The pre-start gaggles have little to do with climb optimization. Most of the time the lower guys in the gaggle climb faster than the guys at the top. As the lower gliders catch up the gaggle compresses in the vertical axis and spreads out horizontally. Near the top you are flying wide circles, low bank - high speed. In the gaggle most of your concentration is spent on avoiding gliders you can see around you and not upsetting the system too much. Guys who try to out climb the others generally don't succeed and cause others to react rapidly which causes more dangerous situations. In the worst cases some gliders leave the gaggle because it isn't centered, hit the core on their way out and start turning in the opposite direction. I have heard the gaggles described as "A knife fight in a phone booth", I don't think this description is far off.

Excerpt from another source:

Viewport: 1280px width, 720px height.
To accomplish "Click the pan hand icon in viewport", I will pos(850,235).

The tactics for the most part seem to involve sitting on top of the gaggle until the guys below you get frustrated and leave on course; hopefully the guy leading the pack is one of the fast guys and if you can latch on he can drag you around so you get a high score. If they aren't one of the fast guys they can still find you a climb or two as you use your height advantage to stay on top. Because you left later than they did you have a speed advantage as well. If they miss a thermal, this is not a big deal; you started higher so you have more range to find the better climb ahead. One can choose to sacrifice a few minutes at the start and lead out, if the pack follows you just latch on and try to keep up with the group to get a good score. If you are the adventurous type you can leave the group strike out on your own if an opportunity arises, this is a risk but if you succeed it can win the day. If you leave too early you do not have the benefit of other gliders which is crucial on a blue day, if you leave too late you won't have the markers and you run the risk of not having enough time to finish the task. The quote below is from Bruce Taylor's Facebook page, Bruce is a very experienced world level competition pilot:
"It is a sad measure of how this competition has been for me, that yesterday I made no real decisions of my own, and finished in third place! I just followed the pack, and for me, that is not a measure of skill. We need to do something about this. The answer is not simple, but many pilots I have spoken to feel very jaded about this problem."

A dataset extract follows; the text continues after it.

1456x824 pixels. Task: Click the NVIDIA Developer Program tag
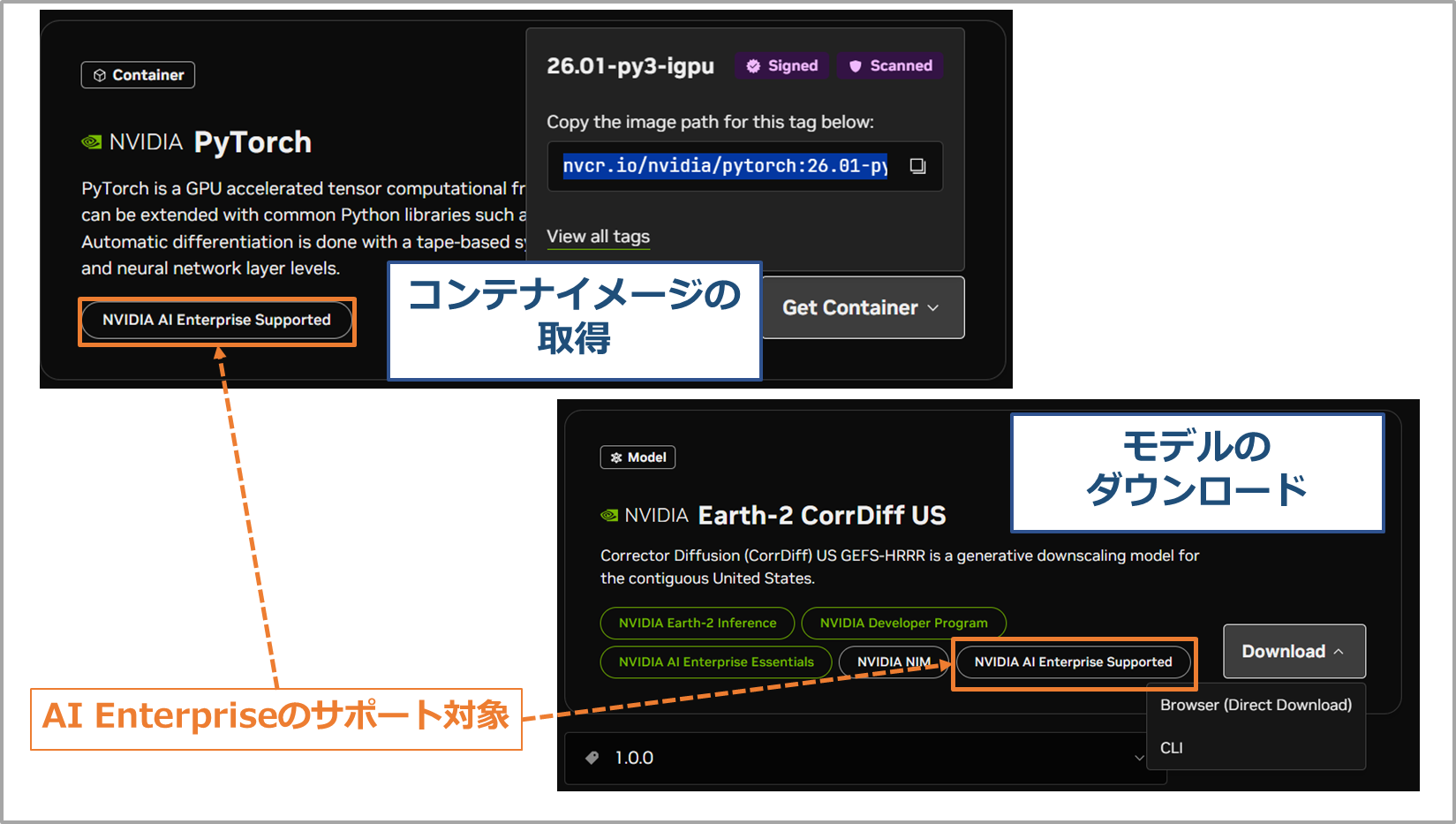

Pair flying can be of great benefit provided it works, if it doesn't it will be a distraction and the pilots are better off flying individually. As a member of a pair one has to be able to put away their ego and take pleasure in their partners success. For some of the European teams this is easier to manage as they are funded and the pilots simply take orders from the coach. As in any partnership being able to communicate effectively seems to be key to successful pair flying. Sergei and I did try to team fly but communication was an issue. Flying at this level is quite involved and having to tell your partner what you are doing or observing adds an extra layer of complexity. Even if you succeed your partner may be busy and misses your transmission. Personally I found it very difficult to express myself clearly, concisely and in a timely manner. Quite often I would try to tell Sergei something only to find out he had already moved on and the information was obsolete. On the occasions we were separated Sergei and I still tried to pass on information to each other. It takes many contests to develop and synchronize a pair. In North America this is nearly impossible as we do not allow pair flying. Additionally Team Canada typically only sends one pilot per class as our IGC Country Ranking does not allow for a second pilot, so a pair does not have time to develop.
The team is essential to success. Jerzy Szemplinski, Dave Springford, and Joerg Stieber have many years of world level experience which they shared with us; I am grateful for their mentorship both in Benalla and over the past 10 years. The team is not only the pilots and Captain, we were lucky to have a very dedicated and experienced crew with us. Although crewing for other pilots Maria Szemplinska, Virginia Thompson, Jarek Twardowski and Marian Rakusan were always willing to land a hand. 2W crew, Marian Nowak, was instrumental in the smooth operation on the ground both before and after flying.
To improve one has to practice. North American contests will make you a better pilot but do not prepare you for flying at this level. Until recently the only chance we had to practice this kind of flying was at the WGC. This is expensive, infrequent, and too late. If we want to increase our world ranking the Pan-American championships are a good opportunity and we should do whatever we can to support Canadian pilots flying at these contests. We should also look at developing a more structured coaching program. As always all of this takes time and money, things most of us do not have in abundance.
I have been very fortunate to participate at the 34th FAI World Gliding Championships in Benalla, and will work hard to improve my results in the future.